From Wikipedia, the free encyclopedia
Jump to: navigation, search

Romano Bonaventura (died 20 February 1243[1]) was a Catholic Christian prelate, Cardinal deacon of Sant'Angelo in Pescheria,[2] his titulus (1216–1234), bishop of Porto-Santa Rufina (1231–1243), a cardinal-legate to the court of France.

He was also listed as Romano Papareschi,[3] which strongly suggests that he came from the Roman family, probably of the rione Trastevere, that produced Gregorio Papareschi (died 1143), Pope Innocent II. He was archpriest of the Basilica di Santa Maria Maggiore (1220–1243). He took part in the Papal election, 1216, the Papal election, 1227, and the Papal election, 1241, at which Romano was prominent among the papabili known to wish to continue Gregory IX's hostility towards Frederick II, Holy Roman Emperor, who surrounded Rome with his armies, blocking the arrival of some cardinal electors known to be hostile to his interests.
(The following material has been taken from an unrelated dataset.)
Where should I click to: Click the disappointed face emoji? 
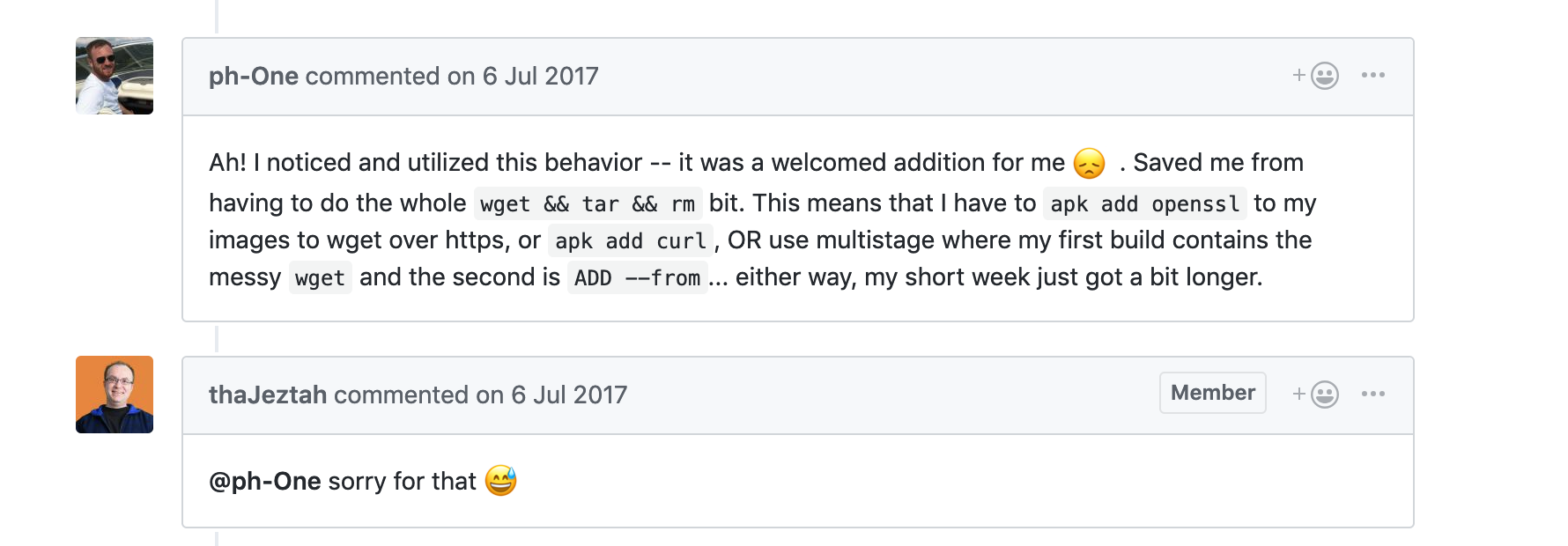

Romano was a jurist. As cardinal-legate to France, he summoned the Council of Bourges (1225), directed towards funding the Albigensian Crusade.[4]

Notes[edit]

  1. ^ Date of death according to the necrology of S. Maria in Trastevere (ed. Egidi).
  2. ^ Joseph R. Strayer, The Albigensian Crusades, (University of Michigan Press, 1992), 128.
  3. ^ Miranda, "Cardinals of the Holy Roman Church": Romano Bonaventura.
  4. ^ Joseph R. Strayer, 128-129.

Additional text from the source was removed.